[Dataset entries]
● ● ●

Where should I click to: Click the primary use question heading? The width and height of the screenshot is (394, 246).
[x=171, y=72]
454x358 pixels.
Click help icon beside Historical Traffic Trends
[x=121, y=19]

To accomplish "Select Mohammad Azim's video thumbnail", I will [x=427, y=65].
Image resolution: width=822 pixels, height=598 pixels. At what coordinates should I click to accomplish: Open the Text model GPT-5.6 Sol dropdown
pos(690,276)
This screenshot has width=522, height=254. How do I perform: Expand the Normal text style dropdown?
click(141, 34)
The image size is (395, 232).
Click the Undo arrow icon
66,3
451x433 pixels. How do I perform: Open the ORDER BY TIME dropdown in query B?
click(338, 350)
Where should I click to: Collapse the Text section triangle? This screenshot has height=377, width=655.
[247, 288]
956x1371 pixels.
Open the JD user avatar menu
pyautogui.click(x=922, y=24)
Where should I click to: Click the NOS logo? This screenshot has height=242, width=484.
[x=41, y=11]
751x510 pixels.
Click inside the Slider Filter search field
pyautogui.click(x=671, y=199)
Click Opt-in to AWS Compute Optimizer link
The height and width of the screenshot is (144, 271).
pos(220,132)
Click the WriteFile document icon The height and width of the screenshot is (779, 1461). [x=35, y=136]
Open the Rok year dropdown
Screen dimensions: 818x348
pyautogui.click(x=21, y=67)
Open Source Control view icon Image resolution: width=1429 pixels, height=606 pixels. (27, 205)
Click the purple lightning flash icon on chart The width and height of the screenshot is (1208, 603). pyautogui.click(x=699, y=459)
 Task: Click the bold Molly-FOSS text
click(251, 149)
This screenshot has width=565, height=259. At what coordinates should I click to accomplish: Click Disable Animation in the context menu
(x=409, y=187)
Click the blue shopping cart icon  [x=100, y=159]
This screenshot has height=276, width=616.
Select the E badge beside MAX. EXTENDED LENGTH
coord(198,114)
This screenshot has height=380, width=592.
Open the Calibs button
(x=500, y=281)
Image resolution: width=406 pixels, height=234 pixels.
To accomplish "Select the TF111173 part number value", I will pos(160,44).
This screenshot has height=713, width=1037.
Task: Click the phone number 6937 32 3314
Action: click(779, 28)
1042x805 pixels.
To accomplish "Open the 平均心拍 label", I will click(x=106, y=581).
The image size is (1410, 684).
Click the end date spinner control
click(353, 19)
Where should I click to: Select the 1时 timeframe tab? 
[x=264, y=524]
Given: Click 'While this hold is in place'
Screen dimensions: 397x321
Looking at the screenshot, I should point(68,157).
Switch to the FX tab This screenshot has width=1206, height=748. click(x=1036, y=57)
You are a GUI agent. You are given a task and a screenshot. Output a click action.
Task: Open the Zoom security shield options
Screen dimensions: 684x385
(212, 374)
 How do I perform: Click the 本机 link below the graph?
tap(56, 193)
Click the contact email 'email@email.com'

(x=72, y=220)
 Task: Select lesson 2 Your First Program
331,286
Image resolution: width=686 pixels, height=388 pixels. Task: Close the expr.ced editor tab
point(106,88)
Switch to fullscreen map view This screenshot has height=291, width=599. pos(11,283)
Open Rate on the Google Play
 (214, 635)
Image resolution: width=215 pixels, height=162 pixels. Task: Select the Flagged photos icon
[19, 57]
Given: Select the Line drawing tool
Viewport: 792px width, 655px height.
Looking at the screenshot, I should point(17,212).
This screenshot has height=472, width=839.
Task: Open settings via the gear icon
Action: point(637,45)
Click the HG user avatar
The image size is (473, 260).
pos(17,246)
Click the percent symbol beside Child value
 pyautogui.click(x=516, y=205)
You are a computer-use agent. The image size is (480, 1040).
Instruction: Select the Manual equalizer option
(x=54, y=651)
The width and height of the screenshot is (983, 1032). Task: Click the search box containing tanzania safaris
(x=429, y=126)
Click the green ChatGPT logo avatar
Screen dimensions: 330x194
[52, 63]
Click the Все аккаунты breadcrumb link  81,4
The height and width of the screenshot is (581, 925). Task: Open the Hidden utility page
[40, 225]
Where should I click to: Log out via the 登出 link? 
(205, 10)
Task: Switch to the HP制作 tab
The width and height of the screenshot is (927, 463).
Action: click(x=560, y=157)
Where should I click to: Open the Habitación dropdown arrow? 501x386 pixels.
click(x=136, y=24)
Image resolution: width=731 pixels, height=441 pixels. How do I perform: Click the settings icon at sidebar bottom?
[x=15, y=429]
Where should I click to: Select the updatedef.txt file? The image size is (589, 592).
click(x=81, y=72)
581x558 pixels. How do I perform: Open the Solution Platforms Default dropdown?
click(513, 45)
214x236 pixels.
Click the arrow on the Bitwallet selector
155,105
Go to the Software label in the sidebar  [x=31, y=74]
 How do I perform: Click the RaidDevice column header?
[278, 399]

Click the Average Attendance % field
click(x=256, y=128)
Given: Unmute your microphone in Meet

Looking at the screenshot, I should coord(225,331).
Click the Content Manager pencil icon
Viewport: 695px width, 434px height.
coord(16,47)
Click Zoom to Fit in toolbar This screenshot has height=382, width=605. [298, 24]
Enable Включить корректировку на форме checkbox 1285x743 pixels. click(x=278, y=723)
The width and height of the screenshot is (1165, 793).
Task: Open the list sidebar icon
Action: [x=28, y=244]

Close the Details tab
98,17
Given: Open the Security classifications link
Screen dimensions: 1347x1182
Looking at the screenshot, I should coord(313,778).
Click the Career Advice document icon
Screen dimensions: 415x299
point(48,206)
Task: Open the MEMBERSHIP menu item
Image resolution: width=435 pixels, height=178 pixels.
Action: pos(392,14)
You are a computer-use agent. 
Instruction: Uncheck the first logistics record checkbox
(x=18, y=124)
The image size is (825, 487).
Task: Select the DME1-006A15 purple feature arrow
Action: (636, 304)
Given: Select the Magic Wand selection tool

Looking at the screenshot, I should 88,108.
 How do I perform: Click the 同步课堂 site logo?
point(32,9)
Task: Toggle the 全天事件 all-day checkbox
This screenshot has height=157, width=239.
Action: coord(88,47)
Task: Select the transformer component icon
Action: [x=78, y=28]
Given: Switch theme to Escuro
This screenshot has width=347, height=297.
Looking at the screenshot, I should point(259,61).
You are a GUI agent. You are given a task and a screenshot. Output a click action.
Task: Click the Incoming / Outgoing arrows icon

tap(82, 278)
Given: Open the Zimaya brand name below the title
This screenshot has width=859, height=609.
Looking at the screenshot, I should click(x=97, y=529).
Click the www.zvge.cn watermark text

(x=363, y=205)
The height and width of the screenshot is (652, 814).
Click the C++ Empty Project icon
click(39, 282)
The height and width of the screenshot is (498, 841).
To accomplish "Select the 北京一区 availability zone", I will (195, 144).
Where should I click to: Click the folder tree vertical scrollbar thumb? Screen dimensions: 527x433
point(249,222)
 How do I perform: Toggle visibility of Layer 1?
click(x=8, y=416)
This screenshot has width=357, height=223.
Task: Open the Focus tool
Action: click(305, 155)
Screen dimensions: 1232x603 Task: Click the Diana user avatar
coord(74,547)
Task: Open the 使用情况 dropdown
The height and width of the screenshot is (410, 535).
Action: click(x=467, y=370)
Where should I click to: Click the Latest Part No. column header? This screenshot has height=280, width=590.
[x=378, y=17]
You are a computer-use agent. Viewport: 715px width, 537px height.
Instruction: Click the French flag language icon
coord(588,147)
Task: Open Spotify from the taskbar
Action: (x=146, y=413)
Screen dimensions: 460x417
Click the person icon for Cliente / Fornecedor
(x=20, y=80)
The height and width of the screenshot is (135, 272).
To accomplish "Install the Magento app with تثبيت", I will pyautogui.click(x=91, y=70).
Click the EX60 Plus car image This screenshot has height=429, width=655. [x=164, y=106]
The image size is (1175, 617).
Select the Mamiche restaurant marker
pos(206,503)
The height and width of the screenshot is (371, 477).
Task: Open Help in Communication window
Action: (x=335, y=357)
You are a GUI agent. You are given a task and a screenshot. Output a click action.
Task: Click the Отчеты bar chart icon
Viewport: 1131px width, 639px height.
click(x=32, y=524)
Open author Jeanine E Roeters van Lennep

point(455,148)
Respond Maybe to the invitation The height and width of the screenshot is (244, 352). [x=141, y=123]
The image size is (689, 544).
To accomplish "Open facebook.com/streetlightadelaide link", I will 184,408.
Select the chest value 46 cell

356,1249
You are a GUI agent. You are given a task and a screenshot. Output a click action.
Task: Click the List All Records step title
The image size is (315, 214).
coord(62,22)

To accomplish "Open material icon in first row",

● ● ●

### TASK REQUIREMENTS
Using the records, report how many lines contain the word "label", adding no other text.

### SOLUTION TO THE PROBLEM
2